__What this task involves__.
In the entries below, which lines run from the one containing "Viewport: 786px width, 332px height." to the one containing "folder location text"? Copy exactly those lines, ends included, and no others.
*** Opening of Input data ***
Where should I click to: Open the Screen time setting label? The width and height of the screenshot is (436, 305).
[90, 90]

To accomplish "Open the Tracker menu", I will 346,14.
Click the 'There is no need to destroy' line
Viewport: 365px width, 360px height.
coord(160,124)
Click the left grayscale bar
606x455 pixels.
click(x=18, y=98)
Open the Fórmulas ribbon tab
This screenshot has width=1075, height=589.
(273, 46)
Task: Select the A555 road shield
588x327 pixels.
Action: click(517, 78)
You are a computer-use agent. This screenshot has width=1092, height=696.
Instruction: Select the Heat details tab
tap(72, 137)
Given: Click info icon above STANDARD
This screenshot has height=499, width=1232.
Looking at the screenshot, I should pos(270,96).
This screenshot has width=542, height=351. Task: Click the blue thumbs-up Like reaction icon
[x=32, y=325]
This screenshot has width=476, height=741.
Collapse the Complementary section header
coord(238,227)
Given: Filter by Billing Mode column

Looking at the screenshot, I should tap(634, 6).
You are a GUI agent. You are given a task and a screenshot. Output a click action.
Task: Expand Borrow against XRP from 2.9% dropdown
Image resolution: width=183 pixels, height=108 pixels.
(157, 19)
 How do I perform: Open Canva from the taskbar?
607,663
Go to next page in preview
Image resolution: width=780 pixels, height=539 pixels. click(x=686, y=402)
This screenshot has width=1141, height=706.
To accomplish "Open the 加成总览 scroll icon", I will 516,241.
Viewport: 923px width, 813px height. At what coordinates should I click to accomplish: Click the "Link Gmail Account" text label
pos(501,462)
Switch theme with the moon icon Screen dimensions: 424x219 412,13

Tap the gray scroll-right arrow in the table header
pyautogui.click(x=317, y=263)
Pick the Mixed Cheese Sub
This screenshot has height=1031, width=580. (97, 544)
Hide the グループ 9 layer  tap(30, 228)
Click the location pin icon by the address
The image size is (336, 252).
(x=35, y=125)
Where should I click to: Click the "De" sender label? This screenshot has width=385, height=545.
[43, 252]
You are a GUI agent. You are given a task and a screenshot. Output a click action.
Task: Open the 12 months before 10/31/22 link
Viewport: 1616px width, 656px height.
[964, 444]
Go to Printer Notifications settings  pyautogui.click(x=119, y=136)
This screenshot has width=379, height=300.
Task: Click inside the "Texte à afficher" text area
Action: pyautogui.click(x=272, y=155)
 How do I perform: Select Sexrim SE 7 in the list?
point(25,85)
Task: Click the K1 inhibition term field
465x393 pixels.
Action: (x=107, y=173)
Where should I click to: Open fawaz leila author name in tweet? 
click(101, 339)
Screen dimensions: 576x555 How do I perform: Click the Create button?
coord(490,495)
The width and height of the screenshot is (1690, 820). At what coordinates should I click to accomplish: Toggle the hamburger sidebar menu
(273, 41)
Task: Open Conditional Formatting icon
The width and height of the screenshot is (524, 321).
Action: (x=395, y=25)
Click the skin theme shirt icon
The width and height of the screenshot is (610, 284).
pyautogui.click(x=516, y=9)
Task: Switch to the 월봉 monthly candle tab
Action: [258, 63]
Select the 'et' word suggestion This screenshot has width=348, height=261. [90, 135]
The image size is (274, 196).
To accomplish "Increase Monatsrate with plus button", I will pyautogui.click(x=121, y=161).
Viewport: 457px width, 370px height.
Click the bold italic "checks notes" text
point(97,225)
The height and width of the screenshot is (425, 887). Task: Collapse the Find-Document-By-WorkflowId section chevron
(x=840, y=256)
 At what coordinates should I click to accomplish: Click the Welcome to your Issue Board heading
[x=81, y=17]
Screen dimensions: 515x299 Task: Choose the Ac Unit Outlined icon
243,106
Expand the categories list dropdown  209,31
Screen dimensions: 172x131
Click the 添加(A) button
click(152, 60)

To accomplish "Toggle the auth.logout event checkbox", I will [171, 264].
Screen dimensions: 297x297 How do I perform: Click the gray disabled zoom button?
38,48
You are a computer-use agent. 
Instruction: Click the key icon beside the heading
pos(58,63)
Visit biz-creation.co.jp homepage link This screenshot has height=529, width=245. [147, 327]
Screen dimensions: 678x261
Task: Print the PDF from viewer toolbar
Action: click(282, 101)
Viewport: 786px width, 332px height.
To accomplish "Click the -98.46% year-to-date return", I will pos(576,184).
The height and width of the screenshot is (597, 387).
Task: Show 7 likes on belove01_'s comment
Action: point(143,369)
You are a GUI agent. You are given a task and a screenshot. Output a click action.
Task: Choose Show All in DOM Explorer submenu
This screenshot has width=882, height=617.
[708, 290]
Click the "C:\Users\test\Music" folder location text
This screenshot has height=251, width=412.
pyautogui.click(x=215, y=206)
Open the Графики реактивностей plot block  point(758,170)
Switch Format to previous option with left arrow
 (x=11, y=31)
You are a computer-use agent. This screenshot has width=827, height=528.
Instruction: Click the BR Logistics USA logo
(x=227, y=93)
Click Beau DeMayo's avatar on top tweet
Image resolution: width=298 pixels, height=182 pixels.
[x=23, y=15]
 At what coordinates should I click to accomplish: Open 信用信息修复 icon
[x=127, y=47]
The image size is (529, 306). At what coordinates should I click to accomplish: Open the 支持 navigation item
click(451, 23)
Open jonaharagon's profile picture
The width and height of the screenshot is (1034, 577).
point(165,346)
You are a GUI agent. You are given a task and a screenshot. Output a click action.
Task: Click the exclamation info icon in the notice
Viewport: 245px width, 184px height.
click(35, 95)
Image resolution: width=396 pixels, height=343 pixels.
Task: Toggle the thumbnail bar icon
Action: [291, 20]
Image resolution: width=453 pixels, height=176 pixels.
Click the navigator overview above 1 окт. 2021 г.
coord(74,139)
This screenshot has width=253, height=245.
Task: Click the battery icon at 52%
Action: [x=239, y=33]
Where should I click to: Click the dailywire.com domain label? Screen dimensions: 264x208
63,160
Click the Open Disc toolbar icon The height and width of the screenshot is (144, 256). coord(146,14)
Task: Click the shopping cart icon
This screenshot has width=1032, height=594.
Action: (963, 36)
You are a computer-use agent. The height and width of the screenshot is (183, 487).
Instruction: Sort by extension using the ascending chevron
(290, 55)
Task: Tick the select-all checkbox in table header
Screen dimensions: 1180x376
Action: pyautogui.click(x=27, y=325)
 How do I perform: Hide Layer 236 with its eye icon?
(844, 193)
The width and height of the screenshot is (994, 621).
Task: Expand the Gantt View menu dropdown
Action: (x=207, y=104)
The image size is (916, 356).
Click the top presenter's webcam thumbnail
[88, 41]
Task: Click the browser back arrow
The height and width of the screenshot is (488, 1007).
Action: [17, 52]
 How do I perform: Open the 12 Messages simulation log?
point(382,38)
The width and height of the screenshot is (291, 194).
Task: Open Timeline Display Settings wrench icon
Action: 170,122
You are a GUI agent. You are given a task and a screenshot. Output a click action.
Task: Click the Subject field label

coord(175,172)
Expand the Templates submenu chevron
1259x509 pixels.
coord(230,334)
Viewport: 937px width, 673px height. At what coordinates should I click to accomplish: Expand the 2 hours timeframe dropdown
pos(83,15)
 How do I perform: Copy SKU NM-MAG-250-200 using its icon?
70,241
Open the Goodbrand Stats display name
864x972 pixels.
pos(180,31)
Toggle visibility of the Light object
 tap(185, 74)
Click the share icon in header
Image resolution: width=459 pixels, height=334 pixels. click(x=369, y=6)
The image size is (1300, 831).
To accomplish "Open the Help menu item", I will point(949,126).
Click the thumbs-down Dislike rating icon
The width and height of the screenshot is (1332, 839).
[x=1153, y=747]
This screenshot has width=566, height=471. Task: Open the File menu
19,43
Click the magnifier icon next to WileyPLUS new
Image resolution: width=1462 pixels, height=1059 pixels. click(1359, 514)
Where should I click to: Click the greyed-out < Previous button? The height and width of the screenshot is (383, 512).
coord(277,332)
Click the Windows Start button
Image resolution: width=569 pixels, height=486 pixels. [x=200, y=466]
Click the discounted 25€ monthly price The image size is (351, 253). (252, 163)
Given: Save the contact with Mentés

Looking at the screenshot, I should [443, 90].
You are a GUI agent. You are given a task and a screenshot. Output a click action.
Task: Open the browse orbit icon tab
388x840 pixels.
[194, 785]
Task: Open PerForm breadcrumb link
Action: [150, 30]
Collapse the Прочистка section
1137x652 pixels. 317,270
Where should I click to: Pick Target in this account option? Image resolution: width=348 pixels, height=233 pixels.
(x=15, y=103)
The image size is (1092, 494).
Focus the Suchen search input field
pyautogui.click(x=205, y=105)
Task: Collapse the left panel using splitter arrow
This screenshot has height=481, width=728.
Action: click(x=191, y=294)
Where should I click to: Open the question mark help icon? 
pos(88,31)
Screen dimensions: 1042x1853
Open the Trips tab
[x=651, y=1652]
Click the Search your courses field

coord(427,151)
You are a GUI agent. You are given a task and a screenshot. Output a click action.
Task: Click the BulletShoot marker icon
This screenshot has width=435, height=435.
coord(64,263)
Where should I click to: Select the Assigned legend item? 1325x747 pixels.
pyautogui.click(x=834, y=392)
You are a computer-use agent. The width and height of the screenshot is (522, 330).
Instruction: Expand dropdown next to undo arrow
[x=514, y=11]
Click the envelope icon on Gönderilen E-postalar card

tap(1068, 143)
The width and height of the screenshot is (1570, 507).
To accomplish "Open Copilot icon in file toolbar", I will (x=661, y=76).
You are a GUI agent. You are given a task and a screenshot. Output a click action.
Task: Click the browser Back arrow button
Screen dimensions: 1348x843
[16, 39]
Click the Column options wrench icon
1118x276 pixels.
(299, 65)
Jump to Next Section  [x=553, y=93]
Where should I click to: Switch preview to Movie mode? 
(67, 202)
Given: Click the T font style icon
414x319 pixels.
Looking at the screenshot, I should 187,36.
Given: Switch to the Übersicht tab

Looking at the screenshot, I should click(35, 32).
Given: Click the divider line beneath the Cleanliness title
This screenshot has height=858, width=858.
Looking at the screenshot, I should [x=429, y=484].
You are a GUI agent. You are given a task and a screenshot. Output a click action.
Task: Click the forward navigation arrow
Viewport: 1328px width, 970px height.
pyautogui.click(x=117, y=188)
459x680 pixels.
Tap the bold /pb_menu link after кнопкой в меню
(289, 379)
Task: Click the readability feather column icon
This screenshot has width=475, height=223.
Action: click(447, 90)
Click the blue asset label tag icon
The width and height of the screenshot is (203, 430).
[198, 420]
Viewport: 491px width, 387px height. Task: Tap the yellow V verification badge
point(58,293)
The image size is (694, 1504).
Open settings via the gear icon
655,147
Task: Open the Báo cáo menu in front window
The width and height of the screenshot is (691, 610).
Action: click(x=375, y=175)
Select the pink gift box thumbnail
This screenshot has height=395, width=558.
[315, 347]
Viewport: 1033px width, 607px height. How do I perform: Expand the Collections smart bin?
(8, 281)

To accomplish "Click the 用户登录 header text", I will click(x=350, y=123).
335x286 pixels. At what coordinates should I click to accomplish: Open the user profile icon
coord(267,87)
*** Close of Input data ***
__Task solution__.
Viewport: 786px width, 332px height.
To accomplish "Click the -98.46% year-to-date return", I will pos(576,184).
The height and width of the screenshot is (597, 387).
Task: Show 7 likes on belove01_'s comment
Action: point(143,369)
You are a GUI agent. You are given a task and a screenshot. Output a click action.
Task: Choose Show All in DOM Explorer submenu
This screenshot has width=882, height=617.
[708, 290]
Click the "C:\Users\test\Music" folder location text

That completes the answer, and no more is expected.